Fig. 4: Anti-CD4 post conditioning enriches IL-18Rα^hi endogenous CD8⁺ T cells.

a Schematic of the experiment. Injected cell number: B16-F10, 2 × 10⁵/mouse; ex vivo-primed Thy1.1⁺ Pmel-1 CD8⁺ T (ex-T) cells, 2 × 10⁶/mouse. b Differentially expressed genes in microarray analysis. Genes that were upregulated (>3-fold) in CTX^pre/CD4^post compared with that in CTX^pre-experienced endogenous CD8⁺ T (en-T) cells are indicated. En-T cells isolated as in Supplementary Fig. 3f were used.
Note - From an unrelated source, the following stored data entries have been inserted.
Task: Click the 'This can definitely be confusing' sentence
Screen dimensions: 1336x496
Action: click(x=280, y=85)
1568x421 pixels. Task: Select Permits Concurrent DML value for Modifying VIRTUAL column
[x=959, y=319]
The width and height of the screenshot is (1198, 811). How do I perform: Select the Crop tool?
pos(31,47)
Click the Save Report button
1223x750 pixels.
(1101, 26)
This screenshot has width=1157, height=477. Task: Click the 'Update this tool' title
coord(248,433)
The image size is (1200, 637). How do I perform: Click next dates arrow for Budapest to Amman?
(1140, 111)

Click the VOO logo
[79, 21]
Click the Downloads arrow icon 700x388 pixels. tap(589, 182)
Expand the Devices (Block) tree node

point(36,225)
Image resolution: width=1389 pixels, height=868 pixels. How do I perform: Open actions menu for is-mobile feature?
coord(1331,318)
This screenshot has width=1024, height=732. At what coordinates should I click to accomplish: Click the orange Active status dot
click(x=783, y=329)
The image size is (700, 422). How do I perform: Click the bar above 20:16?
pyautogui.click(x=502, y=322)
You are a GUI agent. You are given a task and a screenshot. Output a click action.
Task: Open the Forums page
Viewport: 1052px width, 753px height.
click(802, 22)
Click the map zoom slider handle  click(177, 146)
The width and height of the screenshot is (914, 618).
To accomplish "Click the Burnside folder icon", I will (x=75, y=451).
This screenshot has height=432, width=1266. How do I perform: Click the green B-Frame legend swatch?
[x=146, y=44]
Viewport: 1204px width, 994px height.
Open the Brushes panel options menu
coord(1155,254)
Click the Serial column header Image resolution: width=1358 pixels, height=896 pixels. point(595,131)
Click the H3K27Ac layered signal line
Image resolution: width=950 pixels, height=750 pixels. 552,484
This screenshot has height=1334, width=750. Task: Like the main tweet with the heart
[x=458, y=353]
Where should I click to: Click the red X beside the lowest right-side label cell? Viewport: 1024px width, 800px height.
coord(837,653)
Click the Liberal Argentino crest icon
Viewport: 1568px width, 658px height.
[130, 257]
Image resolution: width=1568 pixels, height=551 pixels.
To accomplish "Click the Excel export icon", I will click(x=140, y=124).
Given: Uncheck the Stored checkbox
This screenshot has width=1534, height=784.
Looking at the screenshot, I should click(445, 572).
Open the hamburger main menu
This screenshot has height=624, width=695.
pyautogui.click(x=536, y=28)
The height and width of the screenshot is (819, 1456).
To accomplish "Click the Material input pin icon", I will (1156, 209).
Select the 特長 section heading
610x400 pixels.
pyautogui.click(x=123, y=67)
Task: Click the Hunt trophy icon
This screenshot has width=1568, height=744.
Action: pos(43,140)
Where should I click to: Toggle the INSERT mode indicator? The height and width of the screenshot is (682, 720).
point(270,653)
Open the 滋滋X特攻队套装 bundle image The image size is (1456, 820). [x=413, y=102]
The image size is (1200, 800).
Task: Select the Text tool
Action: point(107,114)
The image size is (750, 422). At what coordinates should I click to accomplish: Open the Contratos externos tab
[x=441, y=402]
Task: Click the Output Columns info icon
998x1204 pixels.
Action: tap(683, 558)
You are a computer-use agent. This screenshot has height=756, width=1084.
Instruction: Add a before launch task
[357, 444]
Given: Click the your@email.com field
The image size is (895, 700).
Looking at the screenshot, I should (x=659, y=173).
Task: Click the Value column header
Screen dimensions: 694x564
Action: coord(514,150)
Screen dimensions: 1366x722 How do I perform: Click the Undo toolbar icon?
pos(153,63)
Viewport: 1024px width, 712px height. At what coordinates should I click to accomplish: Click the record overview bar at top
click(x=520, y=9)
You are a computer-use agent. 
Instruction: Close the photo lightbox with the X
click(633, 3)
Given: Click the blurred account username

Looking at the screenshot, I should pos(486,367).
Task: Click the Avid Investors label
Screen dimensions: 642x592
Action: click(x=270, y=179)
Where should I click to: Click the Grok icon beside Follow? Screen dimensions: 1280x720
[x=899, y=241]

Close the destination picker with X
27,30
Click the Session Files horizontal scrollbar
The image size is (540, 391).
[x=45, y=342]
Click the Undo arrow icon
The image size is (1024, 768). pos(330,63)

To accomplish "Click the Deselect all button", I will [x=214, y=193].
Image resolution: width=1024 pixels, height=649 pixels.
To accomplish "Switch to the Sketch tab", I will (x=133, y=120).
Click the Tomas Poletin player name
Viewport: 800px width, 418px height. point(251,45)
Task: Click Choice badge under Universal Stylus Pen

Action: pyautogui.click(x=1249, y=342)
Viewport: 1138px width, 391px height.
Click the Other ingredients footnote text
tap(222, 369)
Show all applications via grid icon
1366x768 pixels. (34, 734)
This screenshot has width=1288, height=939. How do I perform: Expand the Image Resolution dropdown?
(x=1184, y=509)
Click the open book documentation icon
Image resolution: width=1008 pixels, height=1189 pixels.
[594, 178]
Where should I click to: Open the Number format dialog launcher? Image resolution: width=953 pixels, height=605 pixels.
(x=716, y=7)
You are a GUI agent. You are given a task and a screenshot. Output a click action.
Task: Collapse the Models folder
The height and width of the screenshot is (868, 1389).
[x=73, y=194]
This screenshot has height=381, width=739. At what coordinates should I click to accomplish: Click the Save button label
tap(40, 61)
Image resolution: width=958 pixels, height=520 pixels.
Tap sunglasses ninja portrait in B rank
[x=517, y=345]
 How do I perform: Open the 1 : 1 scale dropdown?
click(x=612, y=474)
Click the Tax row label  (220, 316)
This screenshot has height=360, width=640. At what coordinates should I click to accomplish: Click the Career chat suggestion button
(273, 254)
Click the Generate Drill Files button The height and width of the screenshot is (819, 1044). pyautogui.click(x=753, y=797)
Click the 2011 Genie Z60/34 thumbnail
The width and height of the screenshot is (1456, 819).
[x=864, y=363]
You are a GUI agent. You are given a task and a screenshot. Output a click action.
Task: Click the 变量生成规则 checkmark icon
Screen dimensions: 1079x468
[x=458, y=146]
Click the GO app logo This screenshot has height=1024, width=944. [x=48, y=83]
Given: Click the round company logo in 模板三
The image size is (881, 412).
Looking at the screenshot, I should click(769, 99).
For each group, en-T cells from five mice were pooled and used for analysis. c IL-18Rα expression in en-T cells was analyzed. n = 5 mice per group. Two-tailed unpaired Student’s t-test. d–f Analysis of TCR distribution and gene expression profiles of IL-18Rα^hi en-T cells. d Schematic of analyte preparation. Injected cell number: B16-F10, 2 × 10⁵/mouse; ex-T cells, 2 × 10⁶/mouse. On day 25, IL-18Rα^hi-enriched en-T cells were isolated via magnetic cell separation. e Shannon evenness (normalized Shannon–Wiener index) of TCR α-chain (left) and β-chain (right) are shown. n = 3 mice per group. f Whole transcriptome analysis. Genes that were upregulated (>3-fold) in IL-18Rα^hi-enriched en-T cells compared with en-T cells in the flow-through are indicated. n = 4 mice per group. g Multi-color flow cytometry analysis of en-T cells. Analytes prepared as in a were stained with the indicated markers and analyzed. Dimensionality reduction (t-SNE; t-distributed stochastic neighbor embedding) was performed for visualization. c, e Each symbol indicates an individual mouse. Horizontal bars indicate means. xCD4^post, anti-CD4 post conditioning; CTX^pre, cyclophosphamide preconditioning. Source data are provided as a Source Data file.